> **WORK REQUEST**: Search the data below for the string "icon" and copy all lines where it shows up.

> **DATA LISTING**:
+ + +

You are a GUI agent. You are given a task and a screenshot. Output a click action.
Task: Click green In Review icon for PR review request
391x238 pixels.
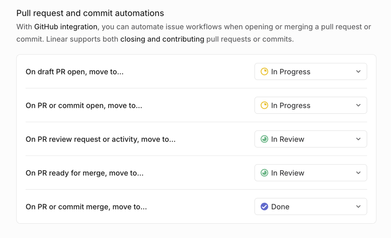(264, 139)
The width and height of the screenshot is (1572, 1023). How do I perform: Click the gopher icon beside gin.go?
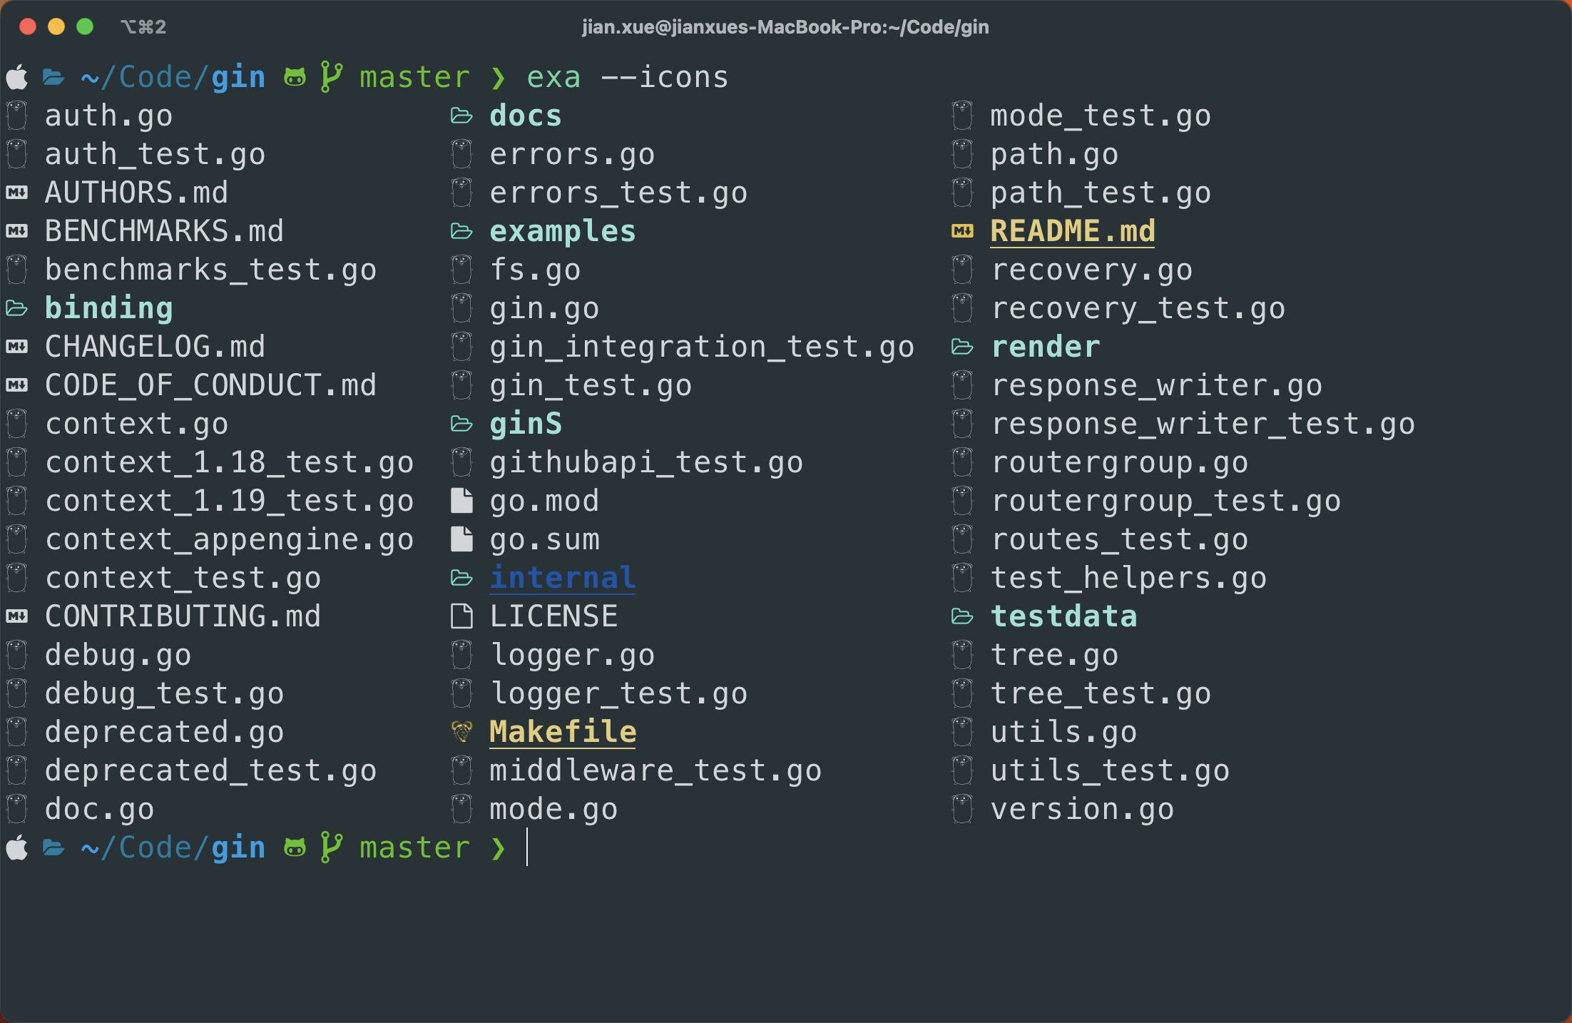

+ + +

> **RESPONSE AREA**:
Task: Click green In Review icon for PR review request
The width and height of the screenshot is (1572, 1023). How do I perform: Click the gopher icon beside gin.go?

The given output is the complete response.